Legal immigration is a good and healthy thing for a nation,
because it is done at a rate and in a way that allows a country to collectively decide what sort of labor/jobs ratios it wants
to maintain. Limitless illegal immigration, however, leads to the modern-day equivalent of slavery, benefiting only the conservative
corporate elites. Thus, progressives need to begin a new dialogue about immigration
in the United States. (Similar discussions are already underway
in many of the countries of Western Europe.) Issues include:
To what extent should the United
States bleed its middle class because Mexico
is a corrupt oligarchy run by a corrupt former Coca-Cola executive? How do we
work out fair and reasonable options for illegal families living and working here who have birthed “anchor children”
in the U.S., now citizens of this nation? How can we ensure “security” along our southern border in an “age of terrorism”?
(A good start may be to stop promulgating policies that cause the world to hate us, but that’s another article.) How do we recalibrate our business and tax laws so businesses – particularly
small and middle-sized businesses – can adjust away from depending on a terrified “working-poor-competing-with-even-more-terrified-illegal-labor”
workforce and move toward being able to pay a more robust, domestic, unionized workforce?
How can progressives join with the few remaining populist Republicans (like Lou Dobbs and Patrick Buchanan) to forge
an alliance to make this an all-American effort and not have it further split the nation?
And how can we all collectively work to prevent Bush and Specter from re-instituting the brutal Bracero “guest
worker” program of the last century?
As the anguished mining families in West
Virginia show, Bush was wrong when he said there were jobs Americans “won’t do.”
But in the face of massive illegal immigration and the union-busting and wage deflation it spawns, there are increasingly
jobs that Americans “can’t do” and still maintain a viable lifestyle.
While some geographically-specific industries (like coal
mining) don’t appear overwhelmed by illegal immigrant labor, its impact on the nation as a whole has made it easier
for union-busting to take place from the construction industry in New Mexico to the coal mines of West Virginia.

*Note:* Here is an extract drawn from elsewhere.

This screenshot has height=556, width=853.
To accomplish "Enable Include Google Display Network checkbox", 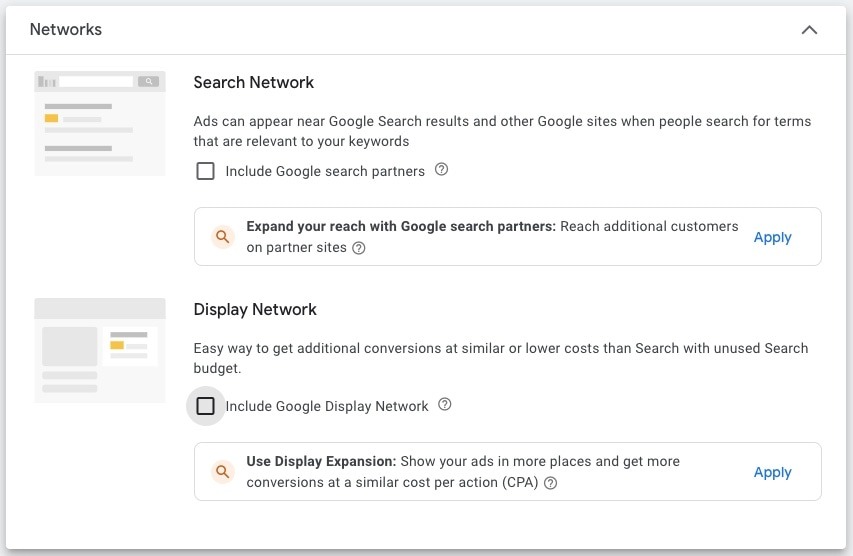I will pyautogui.click(x=205, y=406).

Directly
or indirectly, illegal immigration affects all working Americans.
Condemning the frightened working-class white guys organizing
citizens’ militias along our southern border, or vilifying those who listen to Limbaugh and are convinced that “liberals”
are in some sort of collective plot to undermine America may
feel good, but it doesn’t address the real problem. Progressives will be most effective when we reach across the divides
created by Bush, Specter, et al, and point out how this is really all about corporate conservative efforts to replace the
American middle class with a workforce of “working poor” Americans and powerless illegal immigrants (or powerless
“amnestied” workers) – all so CEOs can fatten their paychecks and further reward the “conservative”
Only then will Mexico
and other countries to our south have an incentive to get their own houses in order, and will our middle class begin to recover
decent bargaining power and the living wages that accompany it.